Start of Records supplied

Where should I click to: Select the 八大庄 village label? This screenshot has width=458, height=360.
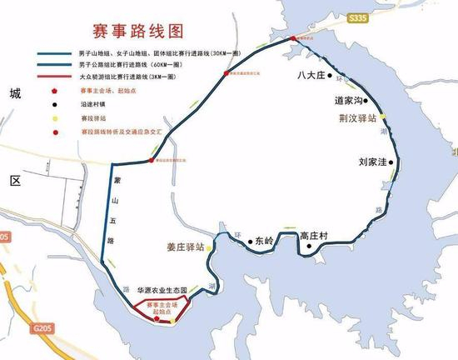pyautogui.click(x=310, y=77)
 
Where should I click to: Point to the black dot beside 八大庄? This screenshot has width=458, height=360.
pyautogui.click(x=331, y=78)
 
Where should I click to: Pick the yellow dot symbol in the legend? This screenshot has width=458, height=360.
pyautogui.click(x=57, y=120)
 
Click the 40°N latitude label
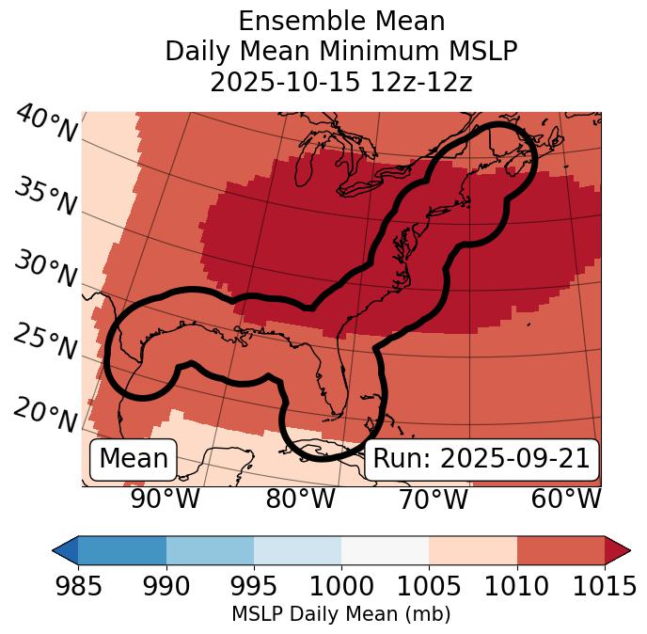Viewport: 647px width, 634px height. pos(45,125)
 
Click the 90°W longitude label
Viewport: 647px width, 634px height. pos(165,499)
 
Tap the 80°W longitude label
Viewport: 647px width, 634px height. pos(300,499)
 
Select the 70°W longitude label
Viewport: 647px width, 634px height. pos(433,499)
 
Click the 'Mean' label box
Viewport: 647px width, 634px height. pos(134,459)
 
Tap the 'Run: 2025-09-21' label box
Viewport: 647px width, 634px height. pos(481,459)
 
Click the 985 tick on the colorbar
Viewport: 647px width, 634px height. pos(78,587)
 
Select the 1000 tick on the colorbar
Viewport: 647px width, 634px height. pos(341,587)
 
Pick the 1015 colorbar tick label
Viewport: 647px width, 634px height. pos(605,587)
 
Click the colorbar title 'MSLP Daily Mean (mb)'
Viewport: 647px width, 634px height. pos(340,615)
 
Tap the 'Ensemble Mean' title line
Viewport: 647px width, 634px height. pos(340,21)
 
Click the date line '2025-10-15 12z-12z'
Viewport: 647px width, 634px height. pos(340,82)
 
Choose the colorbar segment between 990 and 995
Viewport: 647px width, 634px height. pos(210,550)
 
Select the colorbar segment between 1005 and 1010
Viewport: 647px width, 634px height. pos(473,550)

End of Records supplied

● **Task prompt**
Rewrite all the records above, substituting "color bar" for every "colorbar" and keeping everything else unchanged. Leave the pictures out.

● **Response to the exercise**
Where should I click to: Select the 八大庄 village label? This screenshot has width=458, height=360.
pyautogui.click(x=310, y=77)
 
Where should I click to: Point to the black dot beside 八大庄? This screenshot has width=458, height=360.
pyautogui.click(x=331, y=78)
 
Where should I click to: Pick the yellow dot symbol in the legend? This screenshot has width=458, height=360.
pyautogui.click(x=57, y=120)
 
Click the 40°N latitude label
Viewport: 647px width, 634px height. pos(45,125)
 
Click the 90°W longitude label
Viewport: 647px width, 634px height. pos(165,499)
 
Tap the 80°W longitude label
Viewport: 647px width, 634px height. pos(300,499)
 
Select the 70°W longitude label
Viewport: 647px width, 634px height. pos(433,499)
 
Click the 'Mean' label box
Viewport: 647px width, 634px height. pos(134,459)
 
Tap the 'Run: 2025-09-21' label box
Viewport: 647px width, 634px height. pos(481,459)
 
Click the 985 tick on the color bar
Viewport: 647px width, 634px height. pos(78,587)
 
Select the 1000 tick on the color bar
Viewport: 647px width, 634px height. pos(341,587)
 
Pick the 1015 color bar tick label
Viewport: 647px width, 634px height. pos(605,587)
 
Click the color bar title 'MSLP Daily Mean (mb)'
Viewport: 647px width, 634px height. pos(340,615)
 
Tap the 'Ensemble Mean' title line
Viewport: 647px width, 634px height. pos(340,21)
 
Click the date line '2025-10-15 12z-12z'
Viewport: 647px width, 634px height. pos(340,82)
 
Choose the color bar segment between 990 and 995
Viewport: 647px width, 634px height. pos(210,550)
 
Select the color bar segment between 1005 and 1010
Viewport: 647px width, 634px height. pos(473,550)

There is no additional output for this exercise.